Fragmenting would be just fine, if the industry used standards.
But it doesn't. Each channel wants its own seperate UI. If you want things to work well, in 2018 you still (!?!) have to pirate (since non-DRMed files are the only decent standard we have right now). It's really hard to take this industry seriously. They seem to be trying to lose.
Meanwhile, look at music. I can buy CDs and FLAC files from many different sources, and it all works perfectly through MPD (at home), Airsonic (in the car), etc. I pick the music from anywhere, and I play it however I want. I can't lose, so I continuously shove money down their throats.
Thanks to standards, the music industry basically obsoleted piracy (sure, some people still do it, but there's no great incentives). But with TV, if you aren't pirating, you're missing out.
Surprise surprise people don't want another premium cable network which is exactly what Netflix has stupidly turned itself into. Whats worse is they killed every competing movie jukebox service (what people actually want) and video rental store during their market conquest before they changed their business model.
If it's not plainly fucking obvious to anyone, the fact that many cable providers now allow you bundle Netflix in with your cable or internet package (or it is used as a value add) should be a pretty big clue.
What else could Netflix be?

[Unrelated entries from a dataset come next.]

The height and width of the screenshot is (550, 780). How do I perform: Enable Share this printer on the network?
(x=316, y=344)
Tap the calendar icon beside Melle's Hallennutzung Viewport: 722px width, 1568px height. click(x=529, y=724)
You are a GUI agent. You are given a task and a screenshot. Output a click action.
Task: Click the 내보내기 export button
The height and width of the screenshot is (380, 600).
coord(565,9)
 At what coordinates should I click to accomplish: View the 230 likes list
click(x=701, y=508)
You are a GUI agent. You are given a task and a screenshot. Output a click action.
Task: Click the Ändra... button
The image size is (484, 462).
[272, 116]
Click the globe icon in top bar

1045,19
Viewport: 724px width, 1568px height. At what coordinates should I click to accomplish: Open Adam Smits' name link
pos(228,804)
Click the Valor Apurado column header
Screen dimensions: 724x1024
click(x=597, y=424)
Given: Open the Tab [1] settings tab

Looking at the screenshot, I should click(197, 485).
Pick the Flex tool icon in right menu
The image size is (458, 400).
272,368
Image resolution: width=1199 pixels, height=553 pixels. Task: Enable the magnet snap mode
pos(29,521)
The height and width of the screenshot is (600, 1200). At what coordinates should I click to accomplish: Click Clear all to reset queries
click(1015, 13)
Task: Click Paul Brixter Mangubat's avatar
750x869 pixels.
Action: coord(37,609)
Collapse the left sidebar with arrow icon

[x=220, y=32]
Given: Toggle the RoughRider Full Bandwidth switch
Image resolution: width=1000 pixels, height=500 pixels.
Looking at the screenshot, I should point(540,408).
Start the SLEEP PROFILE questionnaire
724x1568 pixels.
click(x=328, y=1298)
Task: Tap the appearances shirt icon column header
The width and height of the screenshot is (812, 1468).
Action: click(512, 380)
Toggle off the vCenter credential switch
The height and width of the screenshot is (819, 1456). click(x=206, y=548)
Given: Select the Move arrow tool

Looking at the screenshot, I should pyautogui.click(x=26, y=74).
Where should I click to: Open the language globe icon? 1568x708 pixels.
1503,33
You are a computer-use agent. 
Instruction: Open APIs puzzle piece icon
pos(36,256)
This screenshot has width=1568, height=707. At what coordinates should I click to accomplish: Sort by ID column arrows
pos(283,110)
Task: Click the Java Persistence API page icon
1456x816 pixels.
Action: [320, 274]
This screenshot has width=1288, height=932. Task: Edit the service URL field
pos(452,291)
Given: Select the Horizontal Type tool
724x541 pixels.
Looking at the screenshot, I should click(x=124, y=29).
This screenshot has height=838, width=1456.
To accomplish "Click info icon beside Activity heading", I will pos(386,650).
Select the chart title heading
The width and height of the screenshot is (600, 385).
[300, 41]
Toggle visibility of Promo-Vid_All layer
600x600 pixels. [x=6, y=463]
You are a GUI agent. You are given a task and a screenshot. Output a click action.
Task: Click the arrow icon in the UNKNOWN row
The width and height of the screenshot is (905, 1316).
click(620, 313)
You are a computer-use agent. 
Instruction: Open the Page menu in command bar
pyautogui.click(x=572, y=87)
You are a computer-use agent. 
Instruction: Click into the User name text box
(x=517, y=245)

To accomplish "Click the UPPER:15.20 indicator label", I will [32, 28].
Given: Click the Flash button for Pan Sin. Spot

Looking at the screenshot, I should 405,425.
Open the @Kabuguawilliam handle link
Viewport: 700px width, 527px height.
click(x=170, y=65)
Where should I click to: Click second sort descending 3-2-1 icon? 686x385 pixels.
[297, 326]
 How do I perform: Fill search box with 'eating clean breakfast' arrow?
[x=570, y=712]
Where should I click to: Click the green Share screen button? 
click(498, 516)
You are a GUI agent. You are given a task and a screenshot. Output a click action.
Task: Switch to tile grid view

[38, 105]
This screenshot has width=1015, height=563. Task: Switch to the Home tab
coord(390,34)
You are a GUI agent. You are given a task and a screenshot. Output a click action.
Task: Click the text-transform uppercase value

If they don't own any content then their business is completely at the whim of the licensing fees charged by other companies. And when these other companies decide to open their own streaming service to keep all the profits themselves, Netflix would be screwed. So they have to make their own content. The Netflix DVD by mail service is still the best there is for any kind of physical media rental. And the selection is amazing.
i tried fuboTV to gain access to WordCup 2018 footage. pretty cool. US based service provider that just got started..
because as i said I buy (books/game) or license/subscribe (film/serie) whatever I watch. if i watch something I *already* am subscribed for the month therefore it does not remove any money from netflix, crunchyrolls or amazon if i watch something else. In fact by your own argument if I don't watch that grey film/episode/anime/whatever then I am stealing money from them. So if I watch twitch instead ? Or free youtube ? Or one of the other video I have as dvd ? Your argument fail as a devil advocate.